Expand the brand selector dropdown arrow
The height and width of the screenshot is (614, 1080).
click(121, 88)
____________________
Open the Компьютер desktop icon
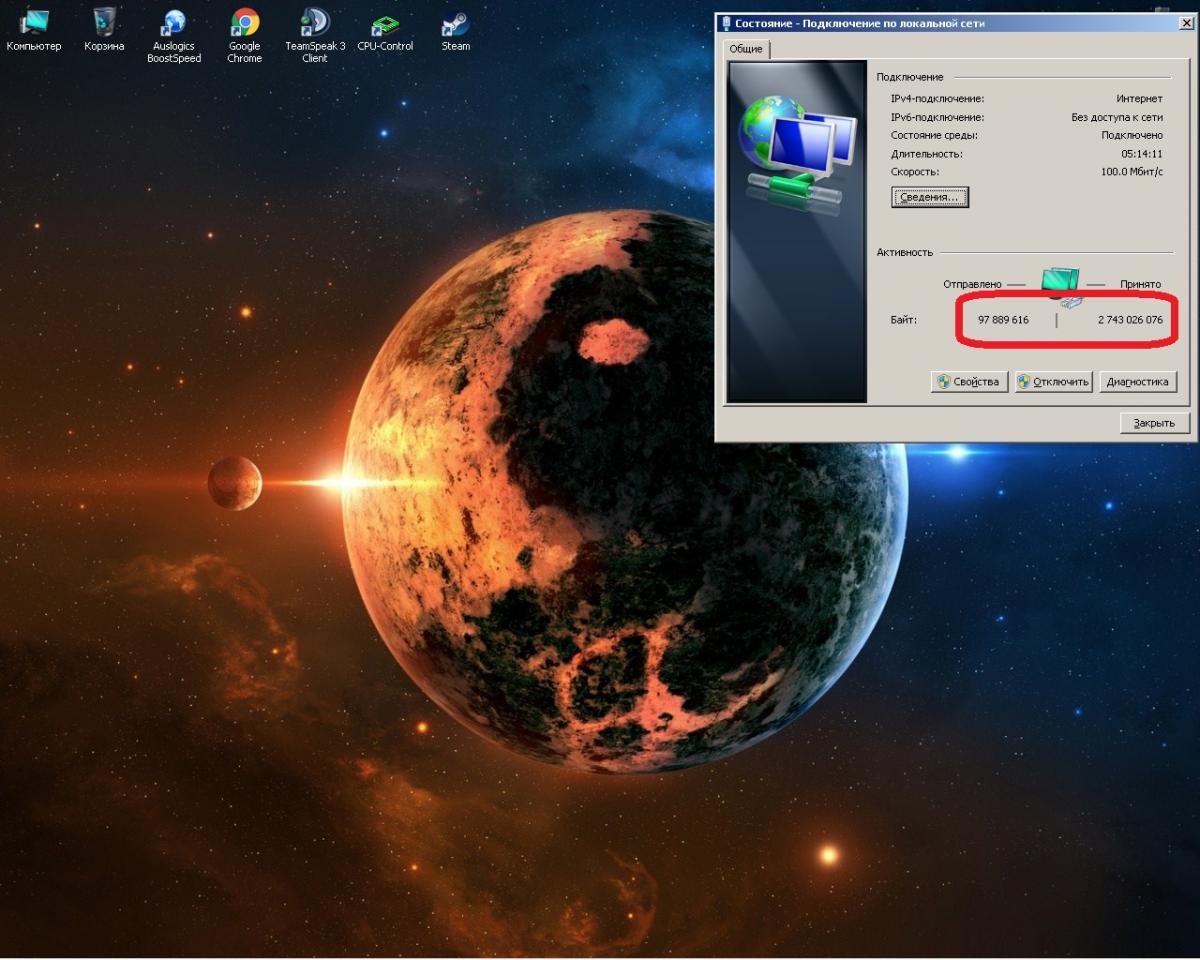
____________________
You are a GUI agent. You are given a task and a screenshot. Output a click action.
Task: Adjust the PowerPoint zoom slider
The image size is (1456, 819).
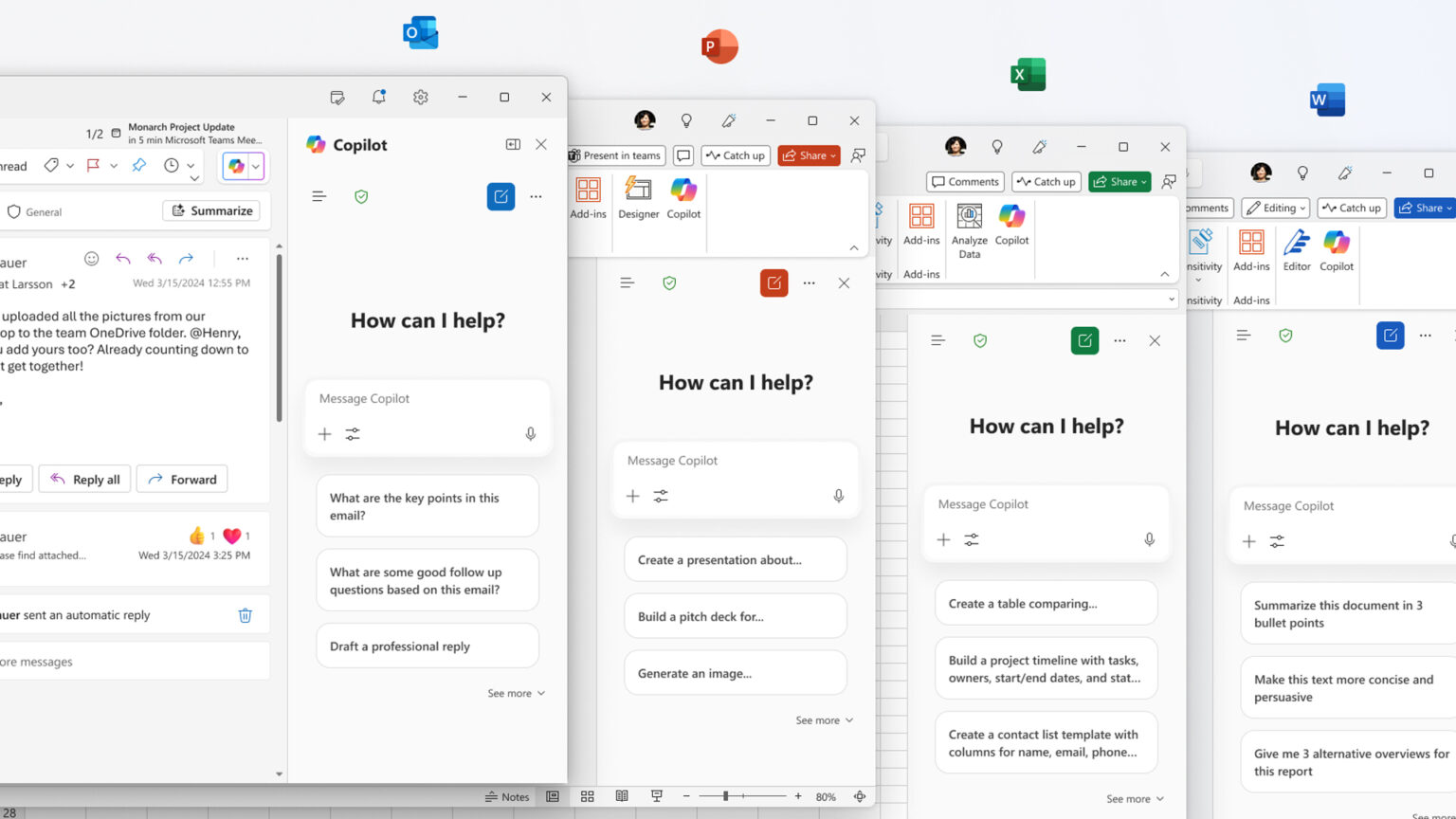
____________________
▶ _Direction_:
Report each line of the material above that contains the string "click". Case counts: uppercase and lowercase letters are not interchangeable.

▶ _Exercise output_:
click(121, 88)
You are a GUI agent. You are given a task and a screenshot. Output a click action.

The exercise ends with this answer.